Rajuna terbahak membayangkan kesalnya Haidan Kazami gara-gara ulah Lijendra dan obsesi anehnya terhadap sepeda. Hampir semua teman dekat yang ada di lingkar pertemanan mereka pernah mengalami trauma karena pengalaman buruk saat bersepeda dengan Lijendra.

“Tuh anak sekarang udah kagak bakal ada yang waro kalau dia nyari temen sepedaan.” Haidan berkomentar lagi, satu tangan cowok itu diletakkan di kening, matanya terpejam dan satu tangan lagi memijat pahanya tanpa tenaga. “Sungjana udah trauma gara-gara diajak balapan muterin GBK, terus senior kita di kampus, Bang Jewu juga kapok. Katanya pinggang dia encok gara-gara kelamaan nungging. Tau sendiri kan lo? Sepedanya Lijend udah spek atlet pembalap internasional.”

“Lagi ngomongin apaan?”

Haidan membuka mata, tampak Lijendra dan Jemero baru saja tiba. Hari ini mereka akan melakukan recording untuk lagu terbaru yang sudah lama dipersiapkan. Apartemen Rajuna pun berubah fungsi seketika karena Lijendra menyulap salah satu kamar tamu sebagai studio mereka sejak tiga tahun yang lalu.
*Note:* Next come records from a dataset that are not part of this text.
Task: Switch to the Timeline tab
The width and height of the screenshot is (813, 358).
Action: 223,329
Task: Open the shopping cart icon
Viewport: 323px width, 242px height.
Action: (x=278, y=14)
“Ini, lagi ngomongin kucing tetangga gue yang beranak di luar nikah.” Haidan menyahut asal-asalan.

“Ada Empush...?”

Haidan terlonjak kaget sampai dia terduduk tiba-tiba. Di sampingnya sudah berdiri satu makhluk yang aromanya mirip seperti bolu gulung. Anak itu menatapnya dengan mata membulat penasaran. “Lo bawa tuyul, Jen?!”

“Maksa ikut, daripada tantrum ngancurin rumah ya udah gue bawa aja.” Lijendra menyahut santai. Cowok itu duduk di sofa sambil mengeluarkan beberapa lembar penuh coretan dan lirik lagu.
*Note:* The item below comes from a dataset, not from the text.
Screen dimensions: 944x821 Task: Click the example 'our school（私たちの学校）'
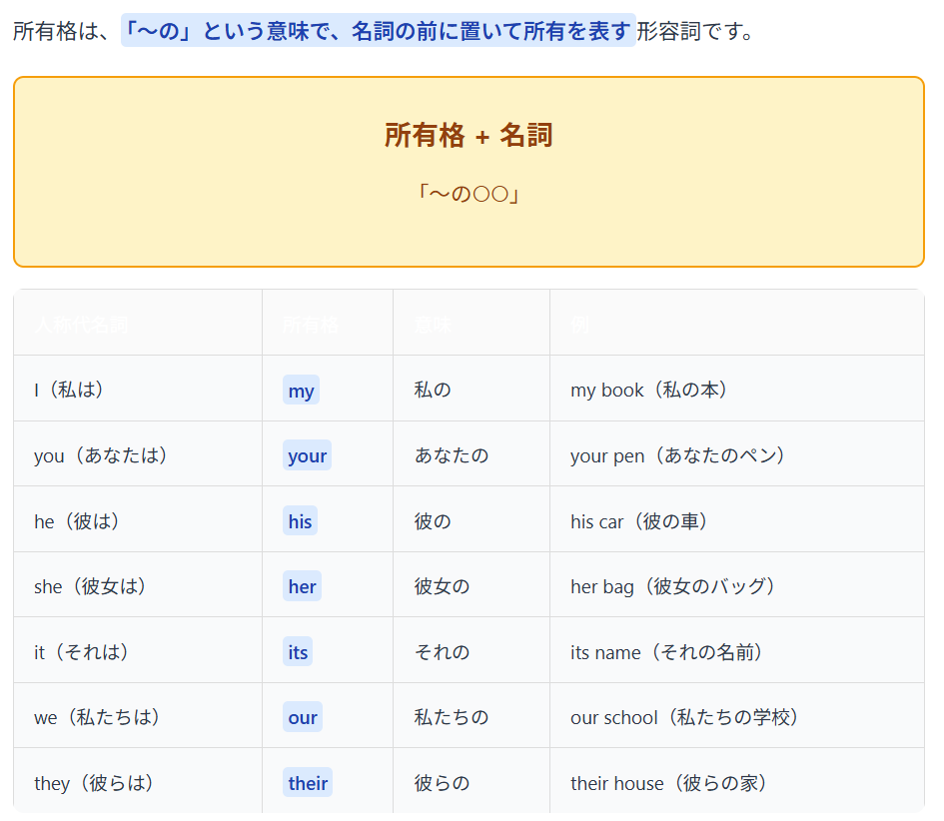coord(685,717)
Nono mengikuti abangnya, dia duduk di samping Lijendra dengan kedua kaki pendeknya yang menggantung karena tak sampai menyentuh lantai. Anak itu mengenakan sweater warna peach dengan gambar kepala puppy besar di dada dan celana bulu panjang berwarna senada.

Haidan menatap Nono dan dia semakin yakin jika adik Lijendra semakin terlihat seperti bolu gulung rasa strawberry. “Mana hasil jualan lu, Cil?” tanya Haidan iseng. “Katanya laku keras, kan?”

“Nggak usah mancing-mancing, ribet kalau udah bikin ulah.” Lijendra menyahut terlebih dahulu. Dia segera mengeluarkan beberapa kotak susu dan snack Nono dari dalam ransel. “Nih, makan. Diem di sini, jangan banyak tingkah selama gue recording,” ujar cowok itu kepada adiknya.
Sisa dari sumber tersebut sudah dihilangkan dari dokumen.